____ Supplied material
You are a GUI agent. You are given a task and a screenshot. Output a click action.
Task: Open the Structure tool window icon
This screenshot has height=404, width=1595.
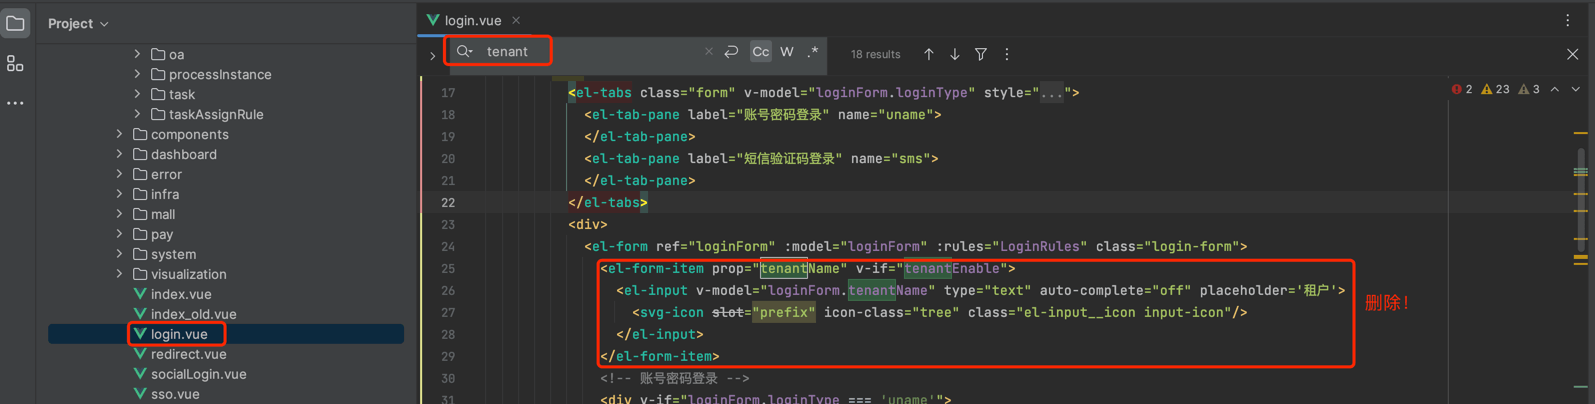click(15, 64)
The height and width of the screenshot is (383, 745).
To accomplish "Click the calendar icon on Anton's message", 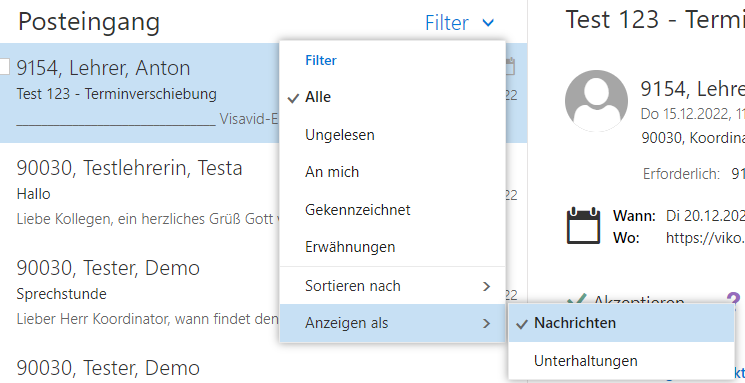I will point(509,67).
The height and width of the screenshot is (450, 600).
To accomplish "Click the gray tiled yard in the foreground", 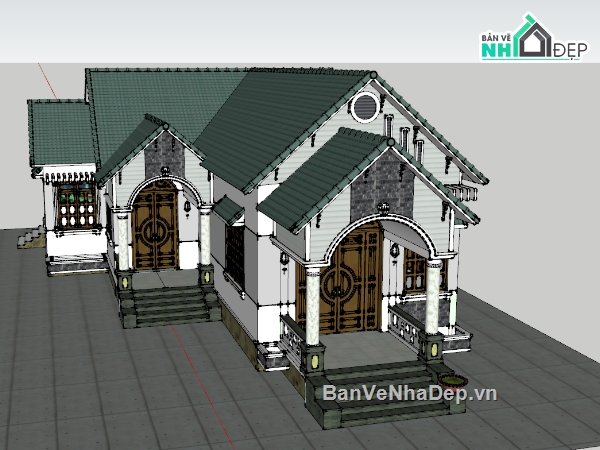I will [120, 390].
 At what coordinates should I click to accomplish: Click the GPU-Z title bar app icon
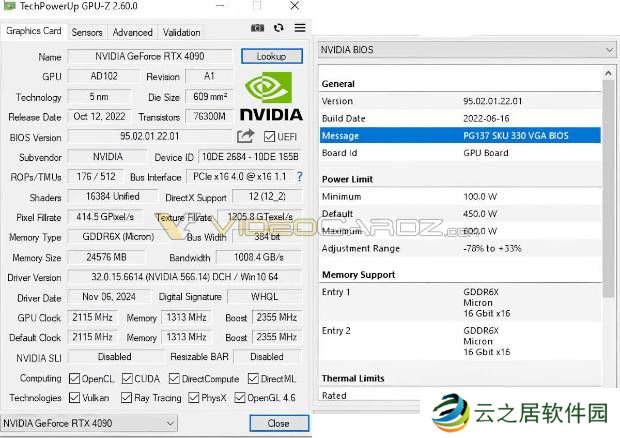click(9, 6)
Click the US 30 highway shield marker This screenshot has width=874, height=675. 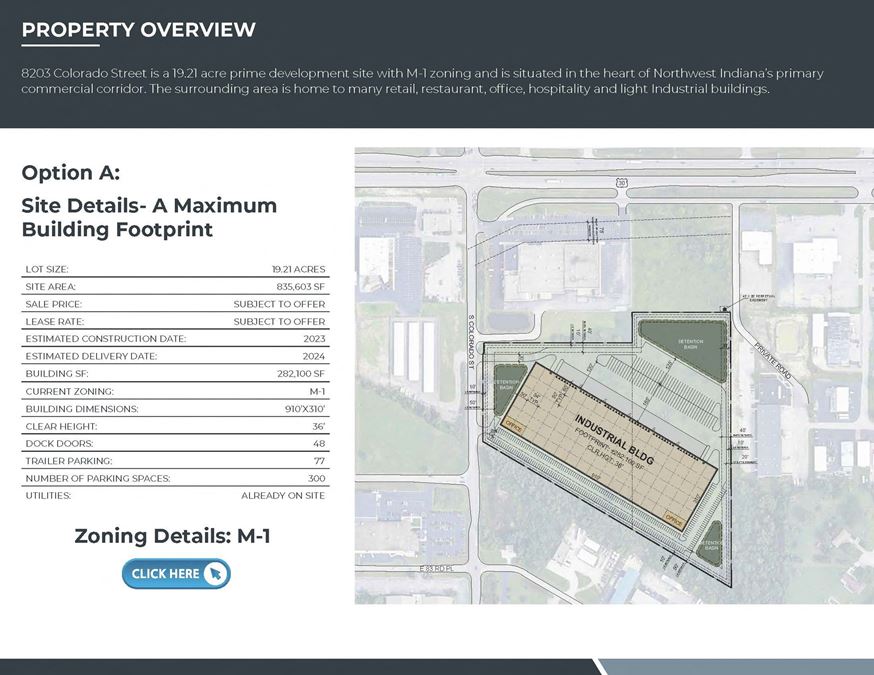coord(621,183)
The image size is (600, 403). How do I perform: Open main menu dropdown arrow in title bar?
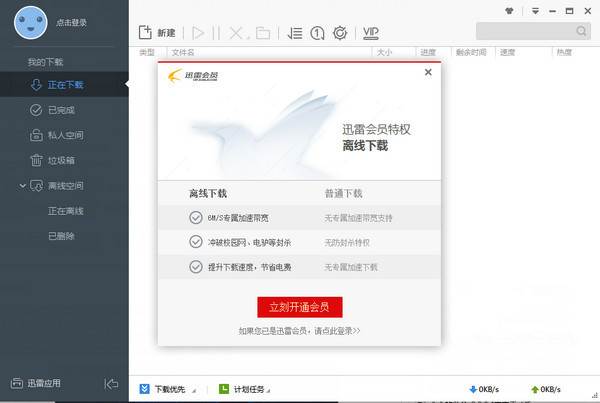[x=535, y=12]
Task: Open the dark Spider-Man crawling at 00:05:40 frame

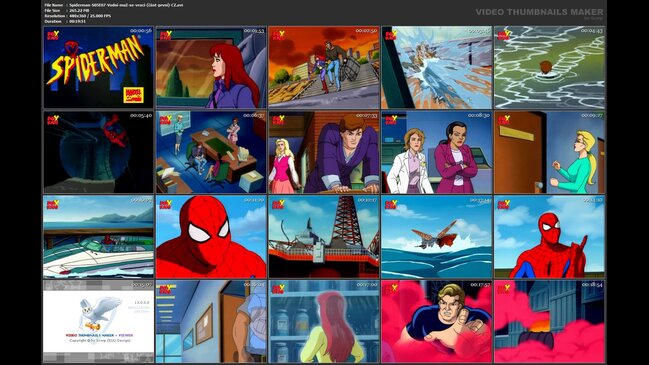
________
### Task prompt:
Only an exact copy of the lines from the top of the entries through the line with "The height and width of the screenshot is (383, 745).", both included, should be given, with all pictures omitted.

### Exercise solution:
You are a GUI agent. You are given a task and a screenshot. Output a click action.
Task: Open the Structure tool window icon
This screenshot has height=404, width=1595.
click(15, 64)
The height and width of the screenshot is (383, 745).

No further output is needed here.